Pelaksanaan UN yang semakin memperlihatkan bagaimana kecanggihan, kelihaian untuk berbuat curang dan tidak jujur.

Apa yang dilakukan oleh beberapa kepala sekolah SMK di Solo Raya pada tahun 2014, terkait dengan terungkapnya jual beli soal dan jawaban, sebagai bukti bahwa ketidakjujuran melaksanakan UN menjadi hal yang biasa dan bukan beban. Ketiadaan rasa takut berbuat curang karena tidak akan mendapatkan sanksi keras baik secara formal maupun sosial.

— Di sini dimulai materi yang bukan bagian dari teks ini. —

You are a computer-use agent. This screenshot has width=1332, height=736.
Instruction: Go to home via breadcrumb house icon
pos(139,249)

Oleh karena itu, saat ketidakjujuran menjadi budaya setiap UN berlangsung tanpa sebuah hukuman yang menimbulkan efek jera. Bukan lagi sebuah ketakutan dan membuat rasa malu bagi pelaku, justru menjadi kebanggaan. Ironis sekali mental anak bangsa bila cita-cita kualitas mutu pendidikan menjadi dambaan dan harapan bersama.

UN SMA sederajat baik yang paper test (tertulis) maupun CBT diharapkan berjalan dengan baik. Jangan sampai noda hitam ketidakjujuran selalu melekat. Idealnya berkaca dari pengalaman UN sebelumnya (mulai dari kesalahan distribusi, soal rusak dan bocor, beredarnya kunci jawaban) menjadi lebih baik dan transparan.

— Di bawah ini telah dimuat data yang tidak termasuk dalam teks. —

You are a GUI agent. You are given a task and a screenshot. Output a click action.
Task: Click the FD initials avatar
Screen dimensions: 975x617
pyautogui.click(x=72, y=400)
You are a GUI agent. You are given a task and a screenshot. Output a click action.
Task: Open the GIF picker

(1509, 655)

Meski upaya kecurangan selalu dilakukan oleh pihak-pihak yang mencari kuntungan dalam kesempitan. Namun segala antisipasi dini harus bisa diprediksi, sebagai upaya untuk membantu proses pembentukan karakter jujur dalam diri siswa.

Dalam persiapan UN, guru perlu membantu siswa agar mempersiapkan diri dengan baik. Guru mengajar hal yang esensial, yang perlu dikuasai siswa. Karena soal UN hanya membahas materi yang sangat mendasar, sesuai kisi-kisi yang diberikan pemerintah.

Tentu saja, hanya guru yang menguasai materi pelajaran yang mengetahui materi”hakiki” dan ”mendasar” itu. (F Waruwu, 2014)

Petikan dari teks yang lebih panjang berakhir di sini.